Ecuadorian President Lucio Gutierrez has lifted a state of emergency in the capital, Quito, less than 24 hours after he imposed it.
Anti-government protests have continued regardless
Thousands of people had taken to the streets of the city in defiance of the new emergency powers.
They were also protesting about his decision to dismiss the Supreme Court.
The magistrates were appointed by the president's allies in Congress in December, sparking a wave of popular street protests.
Mr Gutierrez had blamed the unpopular judges for three days of anti-government street marches.
Speaking on national television on Saturday, Mr Gutierrez said he was lifting the emergency measures because he had "obtained the principal objective, which is the dismissal of the Supreme Court".
"Little by little, tranquillity is returning to the nation," he said.
Congress had agreed to hold a special session to ratify his dismissal of the Supreme Court and debate a measure to depoliticise appointments, he added.

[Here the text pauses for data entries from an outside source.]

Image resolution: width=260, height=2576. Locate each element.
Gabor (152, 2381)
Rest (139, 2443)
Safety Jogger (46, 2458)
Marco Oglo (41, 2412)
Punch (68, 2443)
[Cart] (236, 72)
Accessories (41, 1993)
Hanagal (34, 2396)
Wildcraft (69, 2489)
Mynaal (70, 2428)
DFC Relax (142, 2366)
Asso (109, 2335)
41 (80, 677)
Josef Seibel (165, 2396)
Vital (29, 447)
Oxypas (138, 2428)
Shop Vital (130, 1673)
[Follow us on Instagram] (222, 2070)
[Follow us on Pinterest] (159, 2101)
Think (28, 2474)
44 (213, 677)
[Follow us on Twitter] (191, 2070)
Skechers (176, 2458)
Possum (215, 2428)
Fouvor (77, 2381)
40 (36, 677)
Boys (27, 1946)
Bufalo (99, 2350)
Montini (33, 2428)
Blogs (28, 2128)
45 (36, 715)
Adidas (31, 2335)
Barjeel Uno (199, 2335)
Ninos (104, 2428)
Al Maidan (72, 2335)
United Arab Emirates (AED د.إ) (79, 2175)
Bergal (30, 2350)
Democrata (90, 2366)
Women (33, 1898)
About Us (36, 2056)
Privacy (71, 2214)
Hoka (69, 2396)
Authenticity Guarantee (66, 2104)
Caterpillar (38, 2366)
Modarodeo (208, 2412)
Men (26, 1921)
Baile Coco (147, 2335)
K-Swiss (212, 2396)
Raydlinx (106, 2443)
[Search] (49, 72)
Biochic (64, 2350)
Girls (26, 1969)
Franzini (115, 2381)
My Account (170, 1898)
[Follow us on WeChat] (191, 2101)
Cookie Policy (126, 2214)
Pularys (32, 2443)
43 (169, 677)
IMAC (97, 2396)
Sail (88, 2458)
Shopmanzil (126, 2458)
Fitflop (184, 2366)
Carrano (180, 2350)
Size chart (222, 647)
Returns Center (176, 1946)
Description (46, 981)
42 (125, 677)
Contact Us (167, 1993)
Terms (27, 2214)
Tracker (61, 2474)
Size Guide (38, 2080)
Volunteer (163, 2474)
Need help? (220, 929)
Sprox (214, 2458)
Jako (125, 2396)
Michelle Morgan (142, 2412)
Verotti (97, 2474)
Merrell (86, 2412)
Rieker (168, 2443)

Opposition politicians have said the sacking of the judges is unlawful, and accuse Mr Gutierrez of being a dictator.
Up to 10,000 people have been protesting in the streets of Quito since Thursday, banging pans and demanding the president's resignation.
The unrest began in December, when Mr Gutierrez first fired the Supreme Court, alleging that the magistrates were biased against him.
Opposition groups accuse Gutierrez of behaving like a dictator
The crisis deepened in March, when the new court dropped corruption charges against ex-President Abdala Bucaram.
Mr Bucaram's Roldosista Party had backed Mr Gutierrez's drive to replace the Supreme Court. The party also helped to block an opposition attempt to impeach Mr Gutierrez in November.
Opponents say dismissing the judges was part of a government deal to exonerate Mr Bucaram in return for his political support.
But Mr Gutierrez said the old court had to go because its judges were biased in favour of opposition parties, particularly the Social Christians.
Since 1997, two presidents of Ecuador have been forced out of office by street protests.